Second, empirical links have been found between Pre-/T2D and both individual-level and contextual-level SES variables. However, individual-level data from NHANES do not describe contextual factors well enough to say much about race/ethnicity’s relationship to Pre-/T2D. Our study strove to understand the relationships of individual-level social structural and social support factors, health care-related factors, lifestyle variables, mental illness, and race/ethnicity to Pre-/T2D. It leaves to future research the incorporation of contextual-level factors in analyses employing the new four-category variable.

Third, because this study’s intent was to link social structural factors to a redefined four-category Pre-/T2D variable, such clinical predictors as weight gain and history of hypertension were not included in the model. Our results, therefore, do not take into account racial/ethnic differences in clinical predictors, even though these may lead to racial/ethnic differences in Pre-/T2D.


Adding scientific sophistication to the Pre-/T2D measure, in the present study we developed a new four-category variable that improves on “presence/absence” [29] by capturing some social aspects of Pre-/T2D along with the biological.
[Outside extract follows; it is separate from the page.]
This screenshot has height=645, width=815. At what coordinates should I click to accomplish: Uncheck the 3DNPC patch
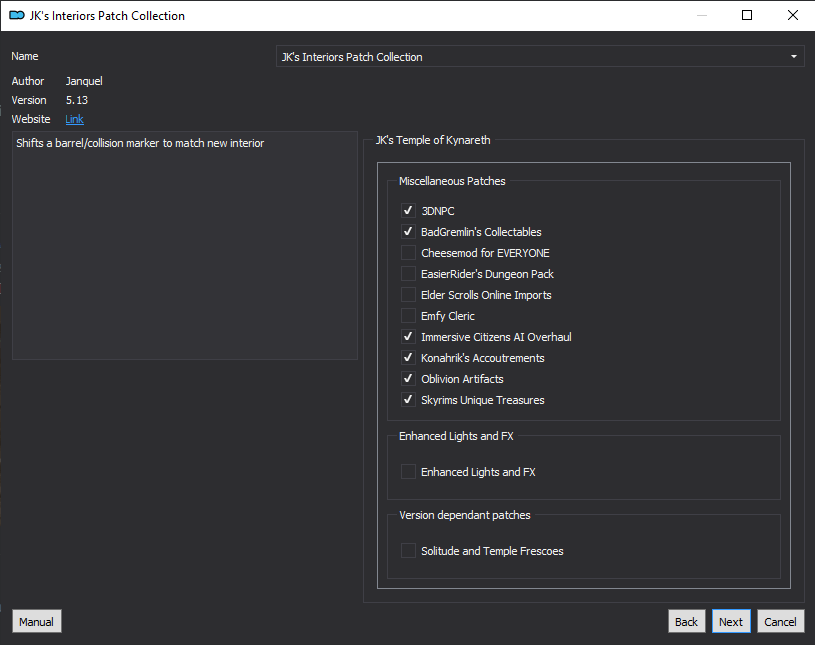coord(408,210)

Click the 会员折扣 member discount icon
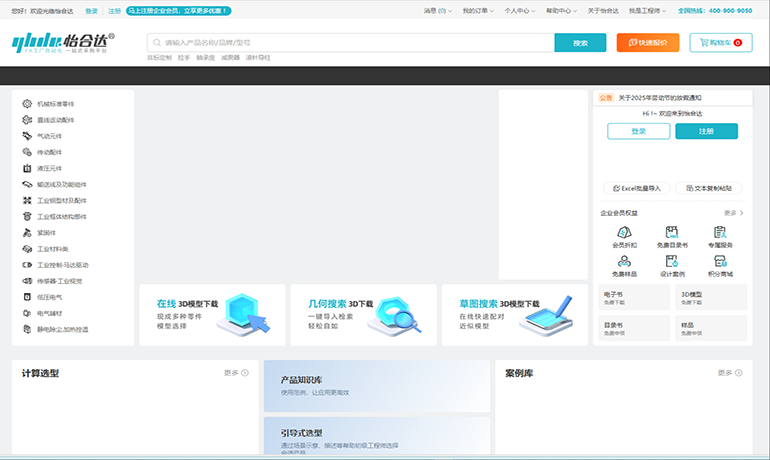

The new variable involves both doctor’s diagnosis of Pre-/T2D and evaluation of a Pre-/T2D biomarker [1]. The new variable assigns respondents to one of its four categories, allowing us to capture social factors that underlie—are ultimately responsible for—racial health disparities observed in all categories but the reference.

In measuring the Pre-/T2D variable as it did, an approach that reflects both differential access to/utilization of health care for diabetes and lifestyle factors relevant to the disease, the present study linked the variable to different racial/ethnic groups. Race/ethnicity’s moderating role in Pre-/T2D means that high BMI is more detrimental to Asian Americans than to white individuals and that higher income does not translate to better health for black individuals than it does for whites [30]. Thus, for example, public health might be facilitated by ensuring better health care access/utilization for black individuals and bringing a strong message to Asian-Americans promoting low BMI.